Thoughts and drafts about programming: Implementing web crawler. Part 2. Using F#.

The previous article was dedicated to description of important aspects in crawler programming. In this article we will implement web crawler in F# taking these aspects into account.

First let's implement auxiliary module which will help us to handle links. There are two functions that will be useful for us in future.
1. let prepareUrl url (parentUrl: string) — this function is intended for preparing link URL for transition. As I mentioned in previous article — there are different kinds of URLs (absolute, relative, protocol relative and invalid) — it is convenient to create special active pattern for these types for later use.

let (|AbsoluteUrl|RelativeUrl|ProtocolRelativeUrl|InvalidUrl|) (input: string) = 
            if input.StartsWith("http://") || input.StartsWith("https://") then AbsoluteUrl
            else if input.StartsWith("//") then ProtocolRelativeUrl
            else if not (String.IsNullOrWhiteSpace input) then RelativeUrl
            else InvalidUrl

Also to simplify code let's introduce active patterns for slash detection.

let (|StartsWithSlash|_|) (input: string) = if input.StartsWith("/") then Some StartsWithSlash else None
let (|EndsWithSlash|_|) (input: string) = if input.EndsWith("/") then Some EndsWithSlash else None

Below is the full source code of this function. If URL is not invalid it will be converted to absolute.

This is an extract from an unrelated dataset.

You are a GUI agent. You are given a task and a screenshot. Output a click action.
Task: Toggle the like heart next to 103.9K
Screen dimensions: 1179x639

let prepareUrl url (parentUrl: string) =
    match url with
    | AbsoluteUrl -> Some url
    | ProtocolRelativeUrl -> 
        let protocol = parentUrl.Substring(0, parentUrl.IndexOf("//"))
        Some (protocol + url)
    | RelativeUrl -> 
        let preparedParentUrl = 
            match parentUrl with
            | EndsWithSlash -> parentUrl.Substring(0, parentUrl.Length)
            | _ -> parentUrl
        let preparedUrl = 
            match url with
            | StartsWithSlash -> url
            | _ -> "/" + url
        Some (preparedParentUrl + preparedUrl)
    | InvalidUrl -> None

2. let getDomainName url: string — this function is used for domain name extraction from link.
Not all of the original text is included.